Les prévisions démographiques appellent à une forte hausse du nombre d’infirmières et d’infirmiers
Aujourd’hui, les débats autour des professionnels de santé en général et des infirmières libérales ou hospitalières en particulier se cristallisent autour de la problématique des déserts médicaux. La pénurie de professionnels de santé inquiète autant les étudiants, que les patients, les représentations syndicales que les autorités publiques. Mais pour organiser au mieux le système de santé en tenant compte de cette situation, les spécialistes et les observateurs se doivent également de se projeter dans l’avenir afin d’anticiper les nouveaux problèmes pouvant apparaître dans les années à venir. C’est ce qu’ a fait un géographe spécialiste des questions de santé, M. Olivier Lacoste, pour le compte de l’Ordre National des Infirmiers (ONI).
Le vieillissement de la population va s’accélérer à court terme. Et toutes les études confirment, que la proportion des personnes âgées de plus de 65 ans va croître de près de 31 % d’ici à 2040. Cette augmentation des personnes plus âgées implique naturellement une augmentation de la demande de soins.
Ces prévisions, basées sur les évolutions démographiques incontestables, se renforcent encore avec l’augmentation prévisible et déjà connue et chiffrée du nombre de patients atteints de pathologies chroniques. L’expert arrive ainsi à estimer l’augmentation de soins infirmiers d’ici à 2040 en l’évaluant à 54 %. Cette augmentation nécessite donc de disposer du nombre suffisant d‘infirmières et d’infirmiers pour pouvoir répondre à cette augmentation de la demande de soins.
Une croissance démographique pour la profession infirmière suffisante pour faire face à la situation ?

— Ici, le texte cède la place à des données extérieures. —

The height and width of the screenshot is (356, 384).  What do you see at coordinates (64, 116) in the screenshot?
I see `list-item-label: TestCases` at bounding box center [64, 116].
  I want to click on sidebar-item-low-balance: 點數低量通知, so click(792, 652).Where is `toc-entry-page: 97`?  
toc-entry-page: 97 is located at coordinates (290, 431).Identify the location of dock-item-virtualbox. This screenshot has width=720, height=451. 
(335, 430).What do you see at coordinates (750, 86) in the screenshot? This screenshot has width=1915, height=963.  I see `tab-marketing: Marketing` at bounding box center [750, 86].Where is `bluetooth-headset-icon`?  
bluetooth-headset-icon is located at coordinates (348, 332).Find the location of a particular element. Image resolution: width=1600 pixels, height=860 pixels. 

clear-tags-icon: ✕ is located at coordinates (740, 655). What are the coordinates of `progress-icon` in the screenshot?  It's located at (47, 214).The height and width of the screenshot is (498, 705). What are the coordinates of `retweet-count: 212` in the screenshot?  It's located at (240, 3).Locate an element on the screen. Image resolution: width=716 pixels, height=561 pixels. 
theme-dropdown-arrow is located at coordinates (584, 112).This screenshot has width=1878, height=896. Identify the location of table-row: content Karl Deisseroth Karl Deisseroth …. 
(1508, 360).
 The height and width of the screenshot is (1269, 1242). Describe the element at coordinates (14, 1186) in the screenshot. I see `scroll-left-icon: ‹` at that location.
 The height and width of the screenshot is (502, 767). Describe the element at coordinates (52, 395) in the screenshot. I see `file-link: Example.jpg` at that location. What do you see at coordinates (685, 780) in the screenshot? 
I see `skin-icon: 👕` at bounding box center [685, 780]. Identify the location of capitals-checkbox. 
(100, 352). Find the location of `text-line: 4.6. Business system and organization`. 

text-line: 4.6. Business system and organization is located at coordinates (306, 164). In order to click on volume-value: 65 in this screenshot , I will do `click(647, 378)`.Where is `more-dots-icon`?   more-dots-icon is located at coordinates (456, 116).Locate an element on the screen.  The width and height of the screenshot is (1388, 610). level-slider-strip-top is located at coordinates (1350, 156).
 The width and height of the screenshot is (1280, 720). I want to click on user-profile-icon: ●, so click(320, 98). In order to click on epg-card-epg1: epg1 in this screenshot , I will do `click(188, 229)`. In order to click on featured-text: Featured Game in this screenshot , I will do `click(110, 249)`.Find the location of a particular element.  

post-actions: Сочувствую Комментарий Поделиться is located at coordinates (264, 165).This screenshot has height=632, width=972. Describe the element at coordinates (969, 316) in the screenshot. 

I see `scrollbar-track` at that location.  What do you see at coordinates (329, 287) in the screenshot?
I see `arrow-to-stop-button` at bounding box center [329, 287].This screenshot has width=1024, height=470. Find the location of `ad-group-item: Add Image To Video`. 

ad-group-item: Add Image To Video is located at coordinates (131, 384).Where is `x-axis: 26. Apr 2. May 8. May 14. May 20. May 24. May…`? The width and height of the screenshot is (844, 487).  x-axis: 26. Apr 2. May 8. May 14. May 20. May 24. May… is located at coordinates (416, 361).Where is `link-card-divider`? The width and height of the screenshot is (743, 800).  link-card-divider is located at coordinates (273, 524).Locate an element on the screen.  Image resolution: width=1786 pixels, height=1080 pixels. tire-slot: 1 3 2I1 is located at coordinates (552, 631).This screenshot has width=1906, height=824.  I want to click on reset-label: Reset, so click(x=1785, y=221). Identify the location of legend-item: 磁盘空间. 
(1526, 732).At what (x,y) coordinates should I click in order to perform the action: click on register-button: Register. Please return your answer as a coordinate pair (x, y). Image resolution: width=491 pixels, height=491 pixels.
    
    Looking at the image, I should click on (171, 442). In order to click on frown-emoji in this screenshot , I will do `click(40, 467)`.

Dans les prochaines années, les infirmières libérales et hospitalières seront-elles assez nombreuses pour pouvoir prendre en charge cette augmentation de la consommation de soins ? Pour répondre à cette question essentielle pour faire évoluer notre système de santé, M. Lacoste a pris en compte tous les éléments à sa disposition à savoir :
- La population actuelle d’infirmières et d’infirmiers, à savoir 504.000 en septembre 2023 ;
- La capacité d’accueil des Instituts en soins Infirmiers (IFSI) pour toutes les années à venir avec la prise en compte également du taux d’obtention du diplôme en fin d’études. Ce taux varie entre une version optimiste, basée sur les calculs de la Direction de la recherche des études de l’évaluation et des statistiques (DREES) estimé à 80,4 % et une évaluation plus contrastée établie par le Comité d’Entente des Formations Infirmières et Cadres (CEFIEC) évalué à 60,8 % ;
- La prévision du nombre de départ en retraite année après année, ainsi que la taux d’attrition de 0,75 % (source : ONI) pour les infirmières et infirmiers quittant la profession avant leur retraite ;
- Etc.
En tenant compte de tous ces critères, Olivier Lacoste a pu établir différents scénarii. La version la plus optimiste évalue la profession du nombre d’infirmières et d’infirmiers à 61, 7 % pour une population infirmière de 815.000 professionnels. Cette version permettrait ainsi de faire face à l’augmentation de la demande de soins.
En revanche la version pessimiste évalue la population infirmière en 2040 à 693.000 professionnels soit une hausse de + 37,5 %, largement inférieure à ce qui est nécessaire pour faire face à la situation. C’est donc une étude mitigée, puisque tout est encore possible. L’ONI a formulé plusieurs propositions pour accompagner ces évolutions. Nul doute, que le ministère de la santé tiendra compte de ces dernières pour parvenir à anticiper ces prévisions.